Don’t fall for that Email Collection scam
In the old days, spammers find out about your email by crawling the web and harvesting all email addresses it bumps into. Today, they’ve become more clever and are using a whole new set of tools to grab your emails in a jiffy, and sometimes with a help of your trusted friends.
Here are several ways they employ to gather legit or active email addresses:
- Viral Quizzes. People just love quizzes — How romantic are you? Test your music skills! How much do you know about your wife? How good are you in bed? Do you hate math , take this test! — and it’s one way for people to email these to friends and officemates. Oftentimes, the victim is asked to enter his/her email and also to at least 10 other emails.
- Contests. Like above, winning free gadgets and stuff is a major motivation to give out one’s email address. Sometimes, the more email address you enter into their referral system, the more chances you have of winning. Well, yeah, as if you’re really winning anything from them — except maybe the ire of friends who got the spam. See our discussion about XPango in the forums.

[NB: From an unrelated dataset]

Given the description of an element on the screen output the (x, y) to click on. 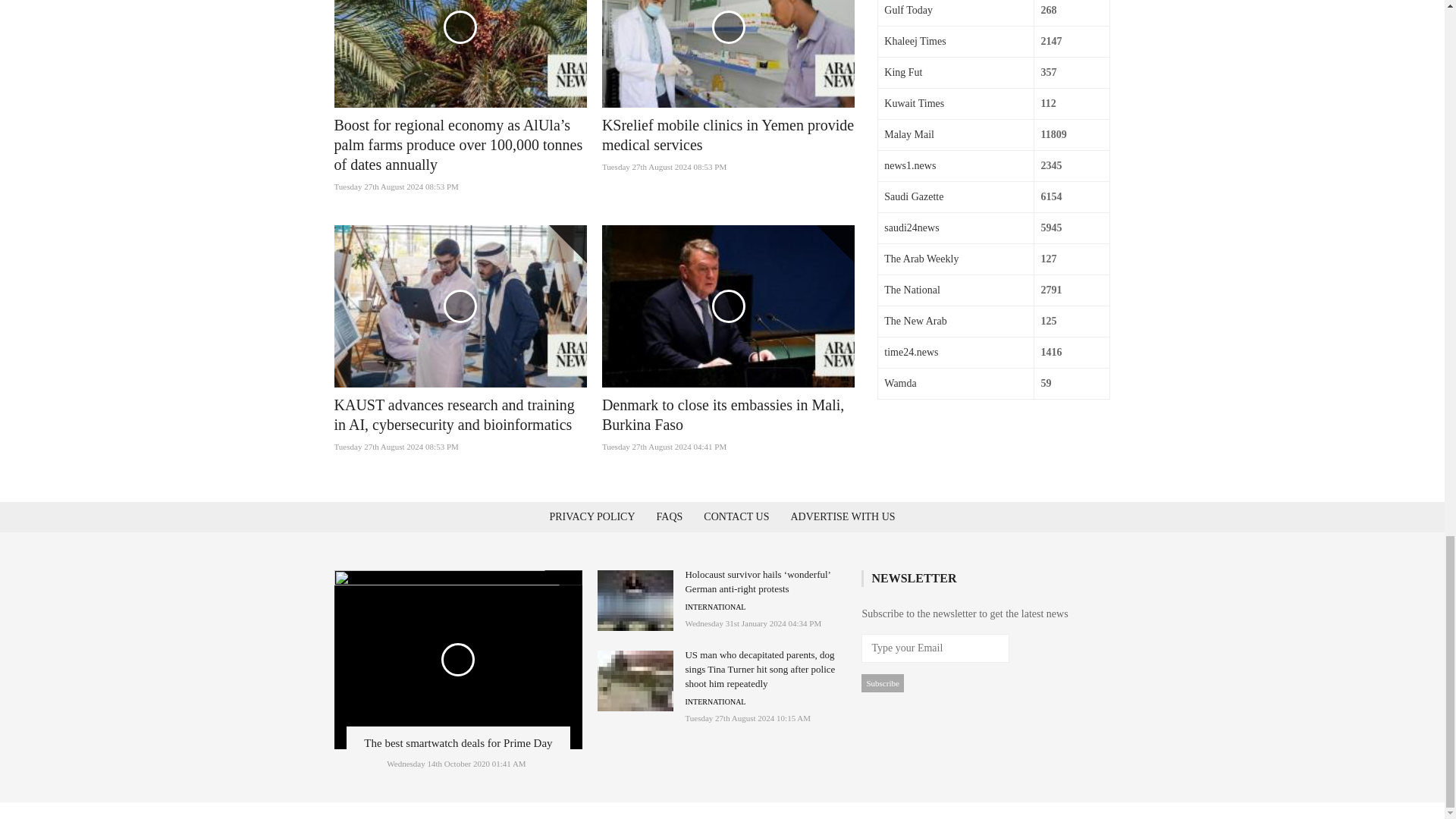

- Free Downloads. Every once in a while, we’d look for software, device drivers, wallpapers, games and so many other free stuff online. Wonder why those free downloads you’re getting will ask you to give them your email address? Others do this legitimately and follow opt-out policies. Others would sell the whole database of emails to the highest bidder. Nice business model, huh?
- Social Networking invites. I’m sure a lot of you have gotten invites to join some new social networking site you’ve never heard before. What better way to collect email than by asking you friends to join you in harvesting emails? Just look at this recent case with Quechup.
Once we know better, they’d find more ways for us to give away our email address. One way to really make sure if these stuff are real is by doing a quick search. I’m sure others have already fallen into the trap and wrote about it somewhere.